* **EXERCISE GOAL**: Render every line of the records below as a JSON list of strings, one string per line, omitting blank lines. Leave the pictures out of the answer.

Dataset rows
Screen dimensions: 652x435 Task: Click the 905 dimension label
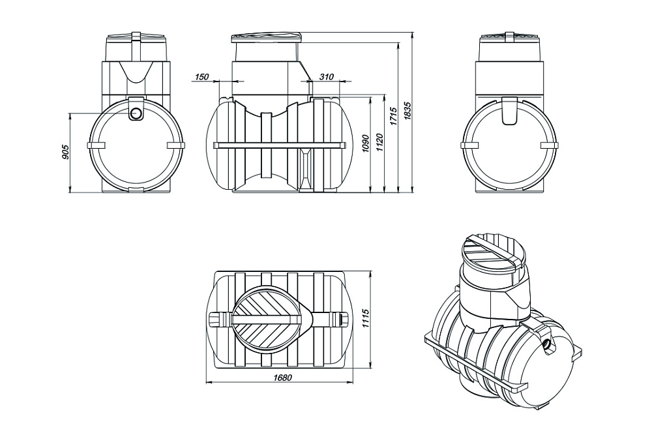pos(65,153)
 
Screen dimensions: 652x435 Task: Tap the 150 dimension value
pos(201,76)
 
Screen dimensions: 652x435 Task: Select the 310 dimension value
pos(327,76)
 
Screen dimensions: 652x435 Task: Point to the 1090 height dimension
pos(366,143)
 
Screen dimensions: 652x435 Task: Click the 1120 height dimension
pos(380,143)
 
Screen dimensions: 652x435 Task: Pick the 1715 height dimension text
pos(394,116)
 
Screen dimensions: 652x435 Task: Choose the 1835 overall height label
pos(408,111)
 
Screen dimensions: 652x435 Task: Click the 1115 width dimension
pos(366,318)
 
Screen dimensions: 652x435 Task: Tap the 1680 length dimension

* **RESPONSE**:
[
  "Screen dimensions: 652x435 Task: Click the 905 dimension label",
  "pos(65,153)",
  "Screen dimensions: 652x435 Task: Tap the 150 dimension value",
  "pos(201,76)",
  "Screen dimensions: 652x435 Task: Select the 310 dimension value",
  "pos(327,76)",
  "Screen dimensions: 652x435 Task: Point to the 1090 height dimension",
  "pos(366,143)",
  "Screen dimensions: 652x435 Task: Click the 1120 height dimension",
  "pos(380,143)",
  "Screen dimensions: 652x435 Task: Pick the 1715 height dimension text",
  "pos(394,116)",
  "Screen dimensions: 652x435 Task: Choose the 1835 overall height label",
  "pos(408,111)",
  "Screen dimensions: 652x435 Task: Click the 1115 width dimension",
  "pos(366,318)",
  "Screen dimensions: 652x435 Task: Tap the 1680 length dimension"
]